It was only another mile to the shelter, so I managed to stay relatively clean. When we arrived at the shelter we met Hunterdon County Parks and Rec campers out for a 2 day hike. Rock Boat and Jeopardy were both former camp counselors and told the campers some corny jokes, it made for a fun time before bed.

Happy campers

Happy campers

Days 110 – 113 (6/18/15 – 6/21/15)

Day 110, 6/18/15

Start: Port Clinton, PA
Finish: Eckville Shelter
Miles Hiked: 14.8
Miles To Go: 956.9
Overall Miles Hiked: 1232.3

I checked out of the hotel and hitched a quick ride over to Wal-Mart to resupply. Usually for lunch I will eat Ramen or candy bars, but I’ve been wanting to mix it up lately, so I bought tortillas, pepperjack cheese, pepperoni and Doritos. I crush up the Doritos and put them in my wrap to add a little flavor and texture. The cheese lasts about 4-5 days and then starts to get kinda nasty, so I try to eat it fast.

I was back on the trail for 10:00AM and started hiking. It rained all night and now a thick mist filled the woods.

6/18 Mist

6/18 Mist

In conditions like this, I put my rain cover over my pack, but I don’t hike with my rain gear on because of the heat it traps in. It’s been raining almost everyday for the last week and now the trail has turned to mush; it doesn’t make for fast hiking.

Wet Trail 6/18

Wet Trail 6/18

Today I hiked mostly with Miles and Oliver. We passed the time swapping trail stories and before we knew it, we had arrived at the road we thought led to the shelter. We didn’t see a shelter sign, so we kept walking. After going a mile the wrong way, we checked the book again and realized we passed it up! We turned around, hiked one more mile back and finally found the shelter.

Data drawn from a collection →
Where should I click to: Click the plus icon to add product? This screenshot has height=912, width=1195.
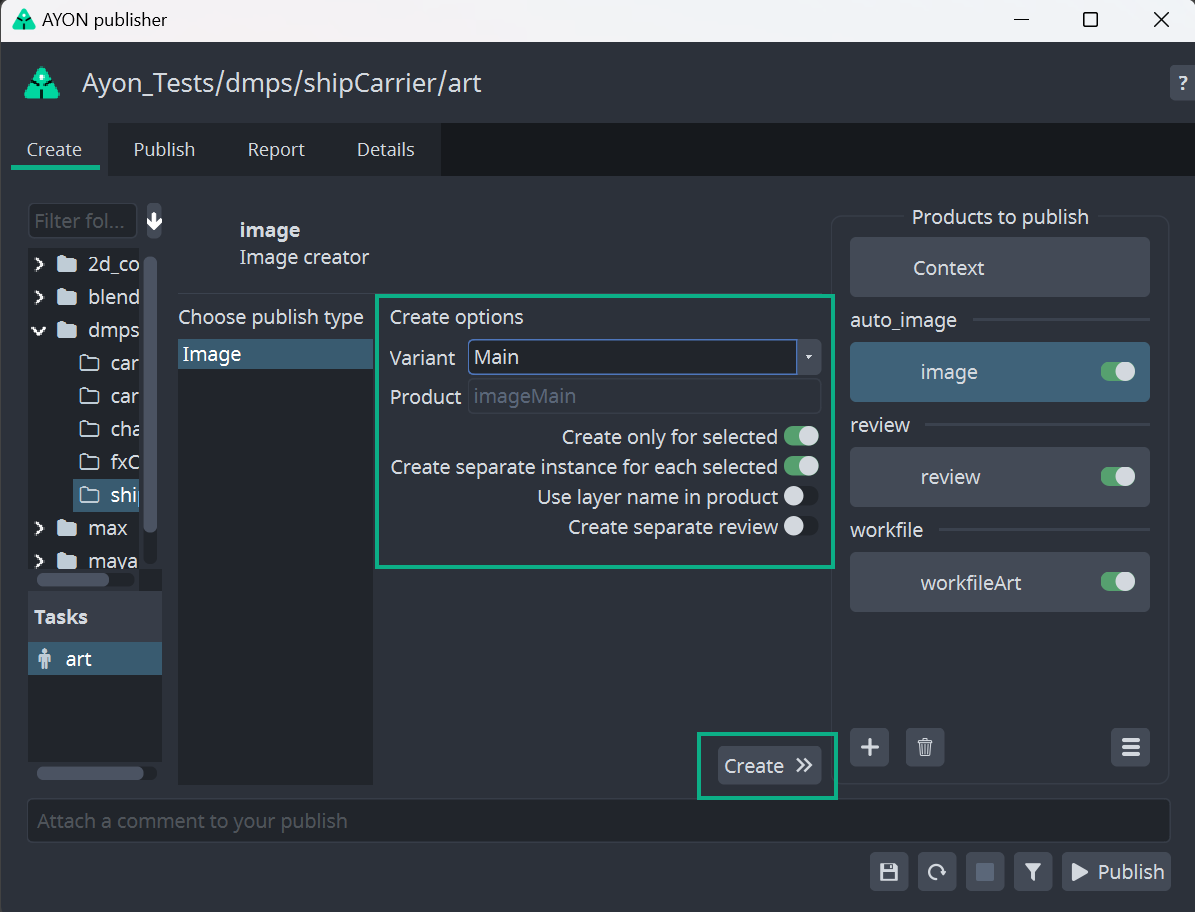pyautogui.click(x=870, y=747)
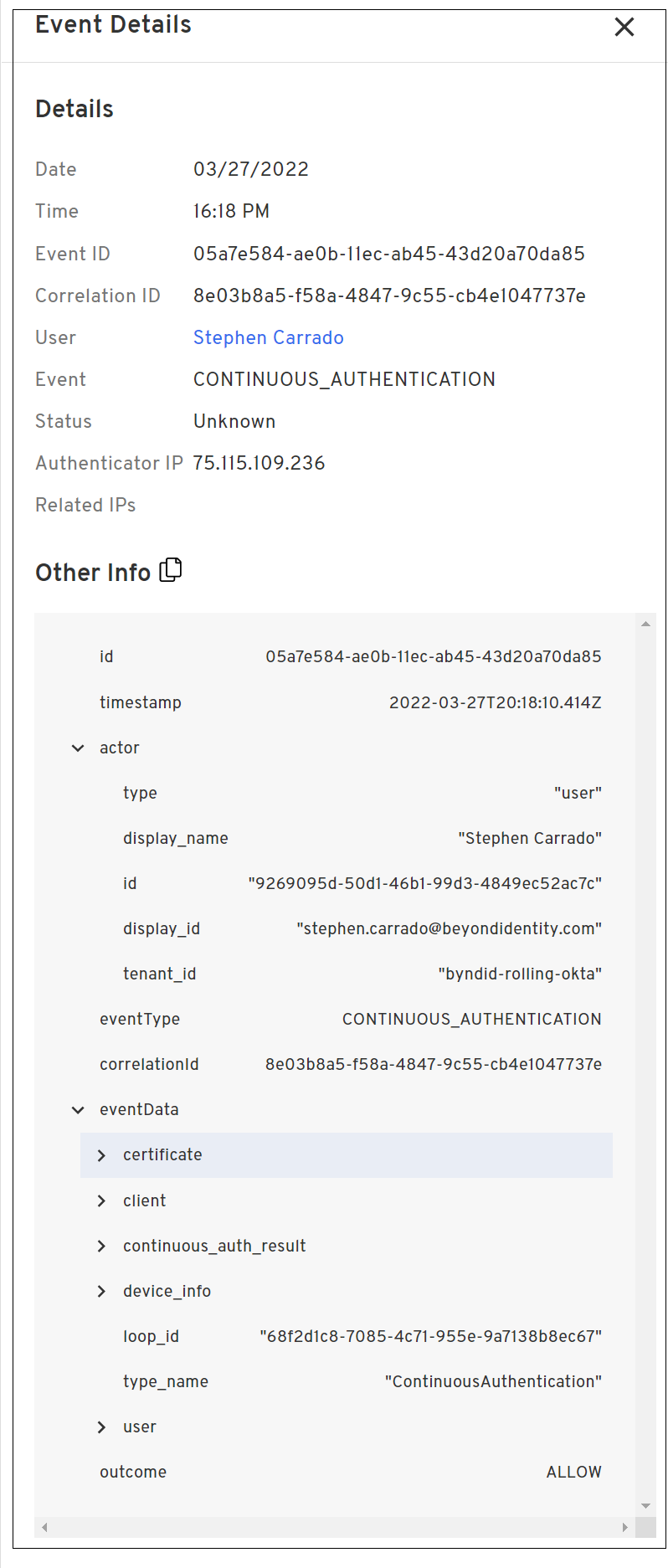
Task: Expand the device_info node
Action: tap(101, 1291)

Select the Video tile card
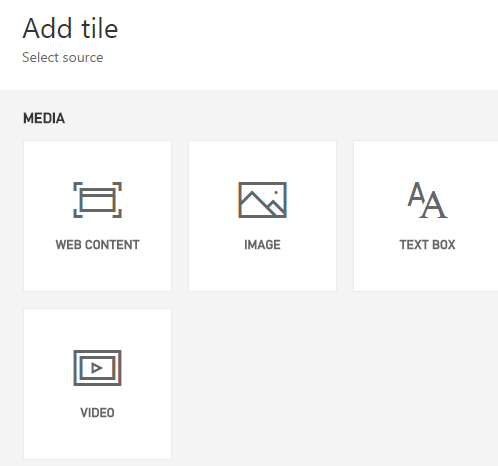tap(97, 384)
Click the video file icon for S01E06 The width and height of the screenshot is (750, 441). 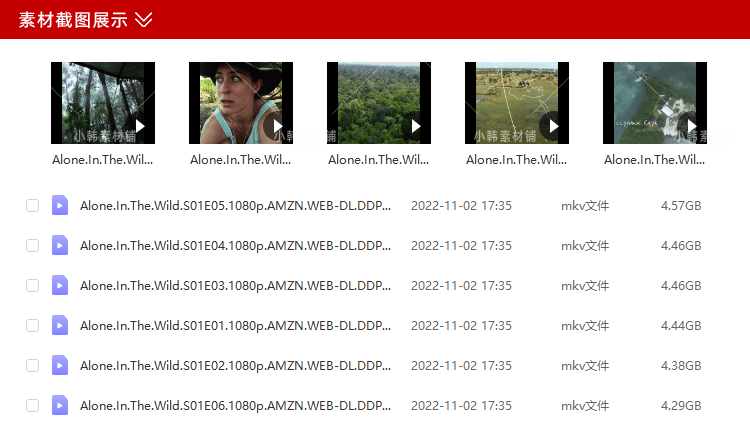(60, 406)
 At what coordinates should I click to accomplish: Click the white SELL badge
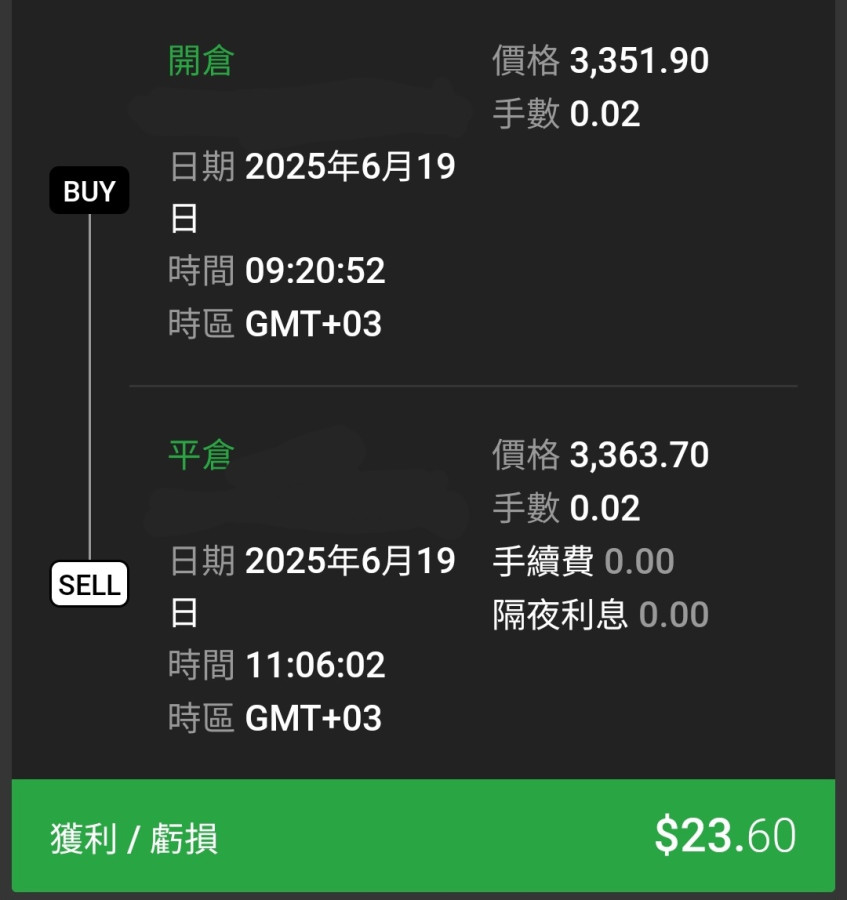pos(89,585)
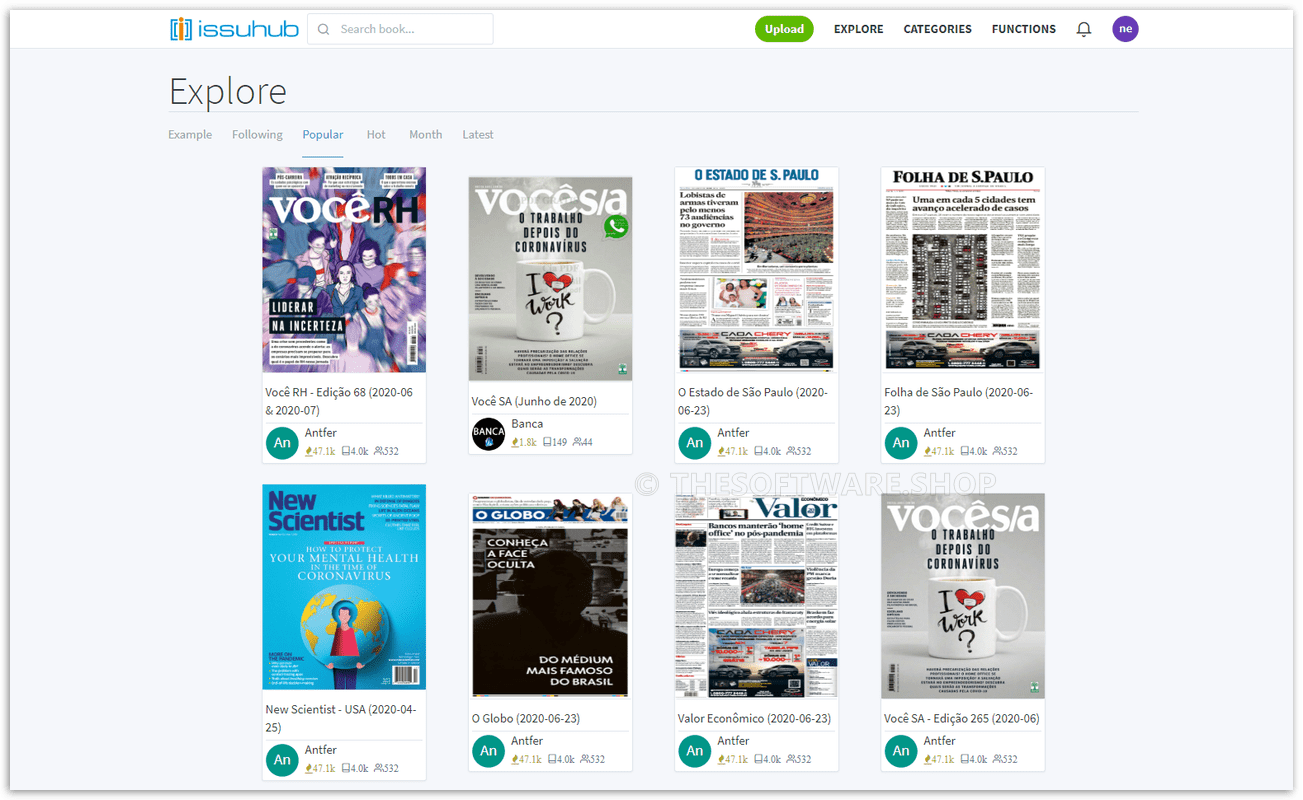
Task: Click the green Upload button
Action: pyautogui.click(x=784, y=29)
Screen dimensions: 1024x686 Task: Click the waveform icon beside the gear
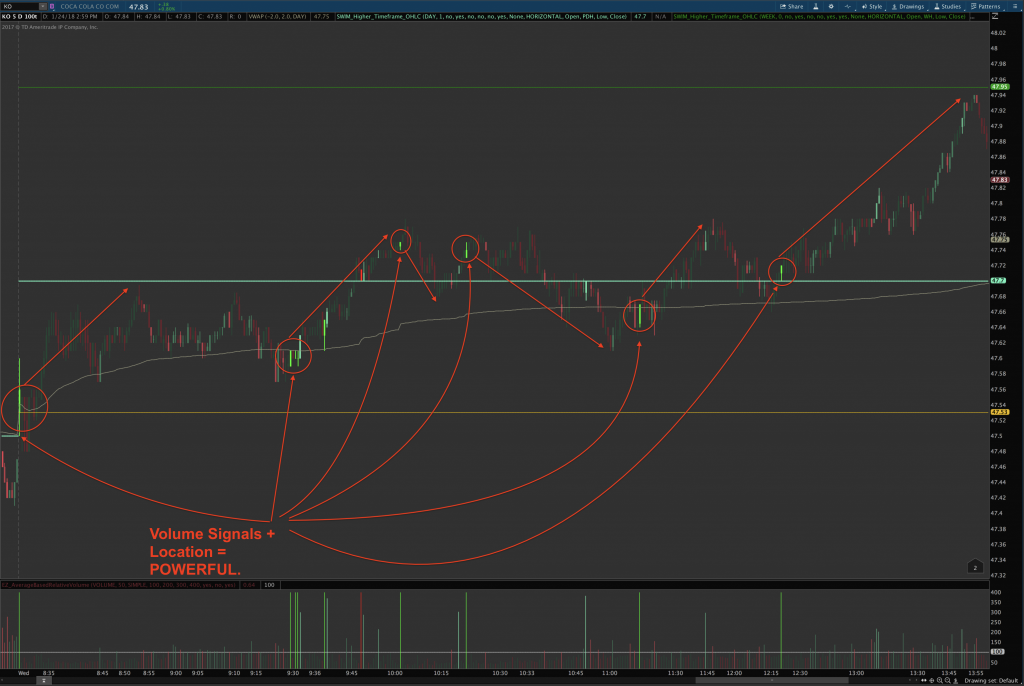(x=848, y=6)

Directions for this task →
Carry on the trail journal from the point where it stops. The items come from a separate source.

Answer below →
Salamander

Salamander


Day 111, 6/19/15

Start: Eckville Shelter
Finish: George W. Outerbridge Shelter
Miles Hiked: 24.2
Miles To Go: 937.7
Overall Miles Hiked: 1256.5

Miles, Oliver and I left the shelter just after 7:00AM and just had the most wonderful time hiking the same mile of trail for the third time! So nice, we hiked it thrice! Oh well, we made sure to check our trail books more thoroughly today!

Rocky terrain 6/19

Rocky terrain 6/19

Water is starting to get harder to find. Even with all the rain, many springs are dry and you have to walk several tenths of a mile down steep side trails in hopes of finding it. When you have to walk miles and miles everyday, any extra walking that doesn’t count towards A.T. miles just sucks!

Just missed a bad storm

Just missed a bad storm

The trail is getting worse every mile. If you aren’t sinking inches into the mud, then you are balancing yourself on pointy rocks. The rocks are taking their toll on both my feet and my gear. One of my hiking poles broke today. The bottom half of it got stuck between two rocks and it broke at its joint. I’ll try to superglue it tonight. Hopefully, it works because I definitely need it on these rocks.

Knife Edge Rock Formation

Knife Edge Rock Formation

My feet are also in rough shape. I’ve had wet feet for a few days and blisters are beginning to form. With weather like this, you can’t get anything to dry. My boots, socks and other gear have been wet for a solid week…and it’s only going to get worse. I usually strap my wet socks to the outside of my pack. It’s smelly, but it usually works when I am trying to dry them out. Unfortunately, with the consistently wet weather like we have had recently, everything stays damp no matter what we do.

Wet feet

Wet feet

It was a long day battling rocks and wet weather and I arrived at the shelter completely exhausted. I was so tired I almost skipped dinner…keyword: Almost! After shoveling a chicken flavored pasta side down my throat, I passed out.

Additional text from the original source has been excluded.